Bobigny, Seine-Saint-Denis, 1998. Ils sont une poignée de sans-papiers à occuper la Bourse du travail, adossés aux murs froids du bâtiment. D’autres ont investi la salle paroissiale de l’église du coin. En 2000, 352 clandestins célibataires s’installent dans la Maison des ensembles, un squat de la rue ­d’Aligre, dans le XIIe arrondissement de Paris. En même temps, au centre de domiciliation de France Terre d’asile, un jeune homme s’effondre d’épuisement sur un bureau. À deux encablures, l’église Saint-Ambroise, dans le XIe arrondissement. Occupée par des sans-papiers qui réclament leur régularisation et l’aide de l’Église de France. Ça rue dans les brancards et au-dessus du dallage.

Autre décor, celui de Suzy, en 2001, calée dans la débâcle, la spirale des échecs, du Sud de la France à Paris, du statut de chef d’entreprise au bitume, la rue pour terminus ou les nuits en pavillons d’urgence. Pareille déprime dans le quotidien de Fanny, en 2006, prenant son repas dans une enceinte municipale du IVe arrondissement parisien. Purée de légumes et jus d’orange. L’hiver sera rude. L’été aussi.

Cachan, 2006. La police évacue sans ménagement un vieux bâtiment du Crous de la ville, occupé depuis trois ans par 650 personnes, les jetant à la rue, sous la flotte, plongées dans un capharnaüm. Le maire a mis à leur disposition un gymnase, le bien nommé « Belle Image ». Du provisoire pour un bordel qui entend malgré tout rester digne. On tient à se laver, à se changer, à conduire les mômes à l’école. À peine plus loin, en 2008, en banlieue, à Pantin, une femme de 42 ans vit dans 10 m2 avec ses quatre enfants, à l’Hôtel de Paris, piètre établissement agréé par les services sociaux.

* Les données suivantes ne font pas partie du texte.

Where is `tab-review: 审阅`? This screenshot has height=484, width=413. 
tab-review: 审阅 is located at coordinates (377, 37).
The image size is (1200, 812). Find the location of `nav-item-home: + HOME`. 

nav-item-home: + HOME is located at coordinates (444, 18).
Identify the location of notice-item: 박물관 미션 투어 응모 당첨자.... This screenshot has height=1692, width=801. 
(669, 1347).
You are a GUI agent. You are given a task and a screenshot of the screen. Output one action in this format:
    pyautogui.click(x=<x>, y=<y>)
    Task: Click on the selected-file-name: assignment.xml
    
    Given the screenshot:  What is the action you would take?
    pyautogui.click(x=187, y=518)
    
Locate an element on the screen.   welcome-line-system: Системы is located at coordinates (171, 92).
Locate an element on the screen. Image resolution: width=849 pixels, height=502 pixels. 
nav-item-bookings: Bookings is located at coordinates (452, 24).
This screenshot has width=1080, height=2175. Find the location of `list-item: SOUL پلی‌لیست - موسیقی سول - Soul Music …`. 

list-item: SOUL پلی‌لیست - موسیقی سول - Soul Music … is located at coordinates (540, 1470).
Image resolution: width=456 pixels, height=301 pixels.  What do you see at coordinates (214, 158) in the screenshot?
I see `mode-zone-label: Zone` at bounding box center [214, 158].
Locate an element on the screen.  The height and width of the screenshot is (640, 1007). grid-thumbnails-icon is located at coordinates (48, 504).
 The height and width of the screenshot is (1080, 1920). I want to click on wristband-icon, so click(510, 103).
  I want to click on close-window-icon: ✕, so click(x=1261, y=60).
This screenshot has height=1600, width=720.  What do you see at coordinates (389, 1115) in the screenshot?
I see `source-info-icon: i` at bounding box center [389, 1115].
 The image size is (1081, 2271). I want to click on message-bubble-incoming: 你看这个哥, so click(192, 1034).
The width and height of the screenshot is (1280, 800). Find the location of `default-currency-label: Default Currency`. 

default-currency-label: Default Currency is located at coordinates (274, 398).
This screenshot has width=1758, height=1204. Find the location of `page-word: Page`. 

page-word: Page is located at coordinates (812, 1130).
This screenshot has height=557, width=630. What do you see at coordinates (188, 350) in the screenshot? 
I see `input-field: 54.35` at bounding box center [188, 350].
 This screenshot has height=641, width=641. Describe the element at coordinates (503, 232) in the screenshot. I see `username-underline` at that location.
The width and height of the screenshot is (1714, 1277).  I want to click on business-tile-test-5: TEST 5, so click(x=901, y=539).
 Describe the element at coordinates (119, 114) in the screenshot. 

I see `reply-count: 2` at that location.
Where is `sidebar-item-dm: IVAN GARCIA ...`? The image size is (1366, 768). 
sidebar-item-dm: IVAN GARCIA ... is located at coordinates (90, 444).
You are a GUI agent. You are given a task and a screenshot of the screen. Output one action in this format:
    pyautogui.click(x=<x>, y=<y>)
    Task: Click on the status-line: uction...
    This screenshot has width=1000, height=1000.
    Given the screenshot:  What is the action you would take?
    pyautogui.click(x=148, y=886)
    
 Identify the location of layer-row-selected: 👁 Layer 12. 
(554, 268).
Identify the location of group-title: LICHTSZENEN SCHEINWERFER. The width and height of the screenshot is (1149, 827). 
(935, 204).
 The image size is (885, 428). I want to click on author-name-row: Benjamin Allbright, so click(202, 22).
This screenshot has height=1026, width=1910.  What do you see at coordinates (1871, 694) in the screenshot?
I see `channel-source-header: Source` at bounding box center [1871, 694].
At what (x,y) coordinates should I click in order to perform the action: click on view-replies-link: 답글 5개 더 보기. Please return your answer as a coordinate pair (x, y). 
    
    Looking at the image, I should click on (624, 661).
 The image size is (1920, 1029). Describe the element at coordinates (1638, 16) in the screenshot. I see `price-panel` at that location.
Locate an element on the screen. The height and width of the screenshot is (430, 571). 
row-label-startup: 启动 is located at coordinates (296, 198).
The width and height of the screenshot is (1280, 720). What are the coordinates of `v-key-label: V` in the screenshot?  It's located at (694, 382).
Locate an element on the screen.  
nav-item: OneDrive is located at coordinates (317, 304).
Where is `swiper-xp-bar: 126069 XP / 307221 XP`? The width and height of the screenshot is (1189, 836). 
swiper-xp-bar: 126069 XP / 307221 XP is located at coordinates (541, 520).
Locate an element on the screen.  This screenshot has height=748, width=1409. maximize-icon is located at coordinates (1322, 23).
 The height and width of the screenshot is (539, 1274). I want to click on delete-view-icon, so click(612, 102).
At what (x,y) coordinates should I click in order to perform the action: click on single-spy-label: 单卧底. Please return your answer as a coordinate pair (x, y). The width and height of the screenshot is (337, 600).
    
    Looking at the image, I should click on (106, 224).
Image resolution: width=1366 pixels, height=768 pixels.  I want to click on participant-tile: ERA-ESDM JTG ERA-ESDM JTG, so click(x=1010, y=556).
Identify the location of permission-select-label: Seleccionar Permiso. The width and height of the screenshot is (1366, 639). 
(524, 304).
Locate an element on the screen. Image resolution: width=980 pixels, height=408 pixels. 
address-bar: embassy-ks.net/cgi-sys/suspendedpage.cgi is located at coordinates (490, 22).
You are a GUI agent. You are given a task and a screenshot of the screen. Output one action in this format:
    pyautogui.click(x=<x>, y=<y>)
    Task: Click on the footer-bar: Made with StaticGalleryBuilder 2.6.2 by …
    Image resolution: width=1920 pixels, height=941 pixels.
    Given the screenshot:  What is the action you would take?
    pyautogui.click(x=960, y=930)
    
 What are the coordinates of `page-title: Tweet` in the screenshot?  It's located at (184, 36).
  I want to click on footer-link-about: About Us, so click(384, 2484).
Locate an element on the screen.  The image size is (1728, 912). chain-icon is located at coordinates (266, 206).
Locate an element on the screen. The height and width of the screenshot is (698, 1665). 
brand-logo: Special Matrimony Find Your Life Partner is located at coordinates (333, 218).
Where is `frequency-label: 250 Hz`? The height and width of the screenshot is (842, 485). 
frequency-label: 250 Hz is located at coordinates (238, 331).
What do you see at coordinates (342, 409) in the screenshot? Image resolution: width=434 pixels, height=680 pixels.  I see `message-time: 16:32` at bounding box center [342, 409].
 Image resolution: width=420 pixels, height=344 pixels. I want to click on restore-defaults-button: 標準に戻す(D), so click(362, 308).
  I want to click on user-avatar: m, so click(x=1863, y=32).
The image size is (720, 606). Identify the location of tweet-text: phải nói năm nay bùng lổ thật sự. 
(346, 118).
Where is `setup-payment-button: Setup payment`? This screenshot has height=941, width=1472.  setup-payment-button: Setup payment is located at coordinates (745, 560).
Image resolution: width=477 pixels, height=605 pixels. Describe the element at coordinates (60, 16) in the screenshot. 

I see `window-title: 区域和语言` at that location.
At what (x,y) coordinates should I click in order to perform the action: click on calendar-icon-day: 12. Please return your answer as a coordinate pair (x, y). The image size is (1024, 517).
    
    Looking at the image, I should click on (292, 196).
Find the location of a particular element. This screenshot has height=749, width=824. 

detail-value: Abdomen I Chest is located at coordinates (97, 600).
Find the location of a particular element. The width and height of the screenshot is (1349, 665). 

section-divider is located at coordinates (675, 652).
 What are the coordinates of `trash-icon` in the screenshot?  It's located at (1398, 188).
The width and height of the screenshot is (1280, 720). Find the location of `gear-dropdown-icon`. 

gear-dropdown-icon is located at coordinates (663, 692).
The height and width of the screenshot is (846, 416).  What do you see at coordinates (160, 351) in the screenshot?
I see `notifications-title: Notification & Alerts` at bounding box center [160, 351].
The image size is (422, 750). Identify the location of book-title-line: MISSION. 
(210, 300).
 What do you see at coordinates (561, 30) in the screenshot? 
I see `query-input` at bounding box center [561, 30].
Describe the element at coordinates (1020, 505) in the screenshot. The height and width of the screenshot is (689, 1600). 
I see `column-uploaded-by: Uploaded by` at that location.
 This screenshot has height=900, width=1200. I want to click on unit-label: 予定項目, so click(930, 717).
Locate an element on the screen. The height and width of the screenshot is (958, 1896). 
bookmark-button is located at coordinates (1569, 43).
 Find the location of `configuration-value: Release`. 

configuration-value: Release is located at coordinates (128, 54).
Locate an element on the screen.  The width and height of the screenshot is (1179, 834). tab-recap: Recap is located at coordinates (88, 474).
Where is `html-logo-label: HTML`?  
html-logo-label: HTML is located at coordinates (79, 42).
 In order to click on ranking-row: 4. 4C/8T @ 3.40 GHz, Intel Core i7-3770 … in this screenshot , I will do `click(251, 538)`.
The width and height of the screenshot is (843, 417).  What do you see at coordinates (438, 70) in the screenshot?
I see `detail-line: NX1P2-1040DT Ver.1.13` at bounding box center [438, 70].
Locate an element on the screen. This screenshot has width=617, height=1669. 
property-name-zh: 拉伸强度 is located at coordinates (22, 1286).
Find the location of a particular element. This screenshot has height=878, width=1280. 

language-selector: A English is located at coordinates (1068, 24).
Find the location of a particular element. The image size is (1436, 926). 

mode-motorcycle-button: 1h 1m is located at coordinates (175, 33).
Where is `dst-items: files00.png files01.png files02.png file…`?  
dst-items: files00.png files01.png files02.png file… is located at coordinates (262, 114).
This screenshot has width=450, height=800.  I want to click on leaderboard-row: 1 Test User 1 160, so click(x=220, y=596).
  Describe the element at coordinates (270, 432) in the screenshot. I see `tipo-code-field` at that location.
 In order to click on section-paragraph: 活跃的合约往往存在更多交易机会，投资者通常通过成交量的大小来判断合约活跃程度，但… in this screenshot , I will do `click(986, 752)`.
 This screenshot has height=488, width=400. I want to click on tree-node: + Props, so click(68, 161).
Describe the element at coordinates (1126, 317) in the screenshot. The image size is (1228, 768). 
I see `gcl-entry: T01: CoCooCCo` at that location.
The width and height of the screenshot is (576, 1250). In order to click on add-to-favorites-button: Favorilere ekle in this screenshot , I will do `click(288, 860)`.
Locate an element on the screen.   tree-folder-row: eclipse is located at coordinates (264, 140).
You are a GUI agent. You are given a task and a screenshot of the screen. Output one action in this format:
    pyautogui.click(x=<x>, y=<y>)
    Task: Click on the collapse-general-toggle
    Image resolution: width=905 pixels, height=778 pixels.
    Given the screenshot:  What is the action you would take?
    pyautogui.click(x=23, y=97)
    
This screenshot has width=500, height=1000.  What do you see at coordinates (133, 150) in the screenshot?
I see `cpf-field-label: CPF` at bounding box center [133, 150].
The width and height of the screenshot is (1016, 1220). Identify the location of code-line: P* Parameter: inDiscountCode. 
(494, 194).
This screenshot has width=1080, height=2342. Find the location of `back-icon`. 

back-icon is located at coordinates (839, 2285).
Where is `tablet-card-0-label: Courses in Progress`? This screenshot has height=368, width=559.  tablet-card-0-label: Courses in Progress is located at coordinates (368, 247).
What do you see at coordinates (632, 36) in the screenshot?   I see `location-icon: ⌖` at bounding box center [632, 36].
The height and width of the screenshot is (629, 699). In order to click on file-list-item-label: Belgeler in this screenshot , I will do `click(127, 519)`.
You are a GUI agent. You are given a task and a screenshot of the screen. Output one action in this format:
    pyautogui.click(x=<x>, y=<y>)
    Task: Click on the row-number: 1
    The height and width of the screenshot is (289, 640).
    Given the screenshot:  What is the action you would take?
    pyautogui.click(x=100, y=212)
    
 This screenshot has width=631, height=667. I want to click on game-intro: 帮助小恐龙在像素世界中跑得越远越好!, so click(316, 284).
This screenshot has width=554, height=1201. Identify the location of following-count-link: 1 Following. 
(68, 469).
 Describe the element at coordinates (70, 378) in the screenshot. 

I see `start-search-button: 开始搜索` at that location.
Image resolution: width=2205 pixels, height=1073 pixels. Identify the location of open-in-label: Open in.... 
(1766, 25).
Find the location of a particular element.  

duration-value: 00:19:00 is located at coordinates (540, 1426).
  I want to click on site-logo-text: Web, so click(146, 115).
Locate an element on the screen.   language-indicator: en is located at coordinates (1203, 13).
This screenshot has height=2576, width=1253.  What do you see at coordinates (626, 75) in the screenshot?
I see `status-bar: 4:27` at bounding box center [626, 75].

Voilà plus de dix années d’images. Dix années que Diane Grimonet suit à l’objectif les « populations précaires ». Tricards, démunis, esseulés, miséreux, travailleurs pauvres, recalés de l’existence heureuse, à Paris, en banlieue et au nord de la France. Autant de témoignages, autant de détresses sociales. Des images en noir et blanc et en couleur, publiées parfois dans la presse, française et étrangère, diffusées aussi en projection au festival international du photojournalisme Visa pour l’image, à Perpignan, et aujourd’hui exposées à la galerie Fait et Cause, dans le Marais, à Paris. Des images âpres, silencieuses dans la douleur qui perdure, à fleuret ­moucheté devant la mistoufle, rassemblées sous le titre de « Non-assistance à ? ». Pas de quartier pour la pauvreté. Pas de crédit pour la galère. À vrai dire (et voir), il y a moins à s’interroger qu’à s’insurger. « Ce sont des sujets qui ne sont pas visuels, où il ne se passe rien » , considère la photographe. Parce qu’il ne se passe rien dans la vie de ceux qui précisément n’ont pas de vie.

Illustration - Images de la vie sans rien

En 1998, Diane Grimonet est auprès des Roms, dans un campement sur une friche industrielle de Saint-Ouen, rue des Bateliers. Sur l’argentique, se déploie le quotidien du malgré tout, entre désœuvrement et débrouille. En 1999, elle saisit une manifestation pour l’anniversaire de l’expulsion des sans-papiers de Saint-Bernard (en 1996, les gendarmes mobiles ouvraient la porte de l’église à coups de hache, évacuant les trois cents personnes réfugiées). En 2008, elle parvient à pénétrer l’intérieur du Centre de rétention administratif de Vincennes. Des barreaux, des lits superposés, le confinement, l’exiguïté, des effets personnels sous plastique. En 2009, elle fixe le désarroi des réfugiés migrants afghans, après le démantèlement de la « jungle » de Calais.

Dans cette brinquebale des gueux, se bousculent les hôtels de la honte, les hébergements d’urgence, les ballottements exsangues, les squats pour chômeurs et étudiants sans le sou, des ménages à la ramasse, des chambres aux couleurs acidulées. Au diapason de la vie. Chaotique. S’il reste chez la photographe la volonté « de ­rendre leur dignité à ceux qui l’ont perdue » , d’une image l’autre, d’un lieu ­l’autre, c’est là un effrayant constat d’échec (et d’injustice) depuis plus de dix ans, des politiques successives consacrées à l’immigration à celles relatives aux sans-papiers, aux SDF, au logement, aux femmes seules. Les gouvernements changent, les lois s’additionnent, Dalo comprise, la précarité persiste, s’accroche, s’amplifie, grossit ses rangs. Rien n’y fait, sinon un peu de solidarité, devenue un délit.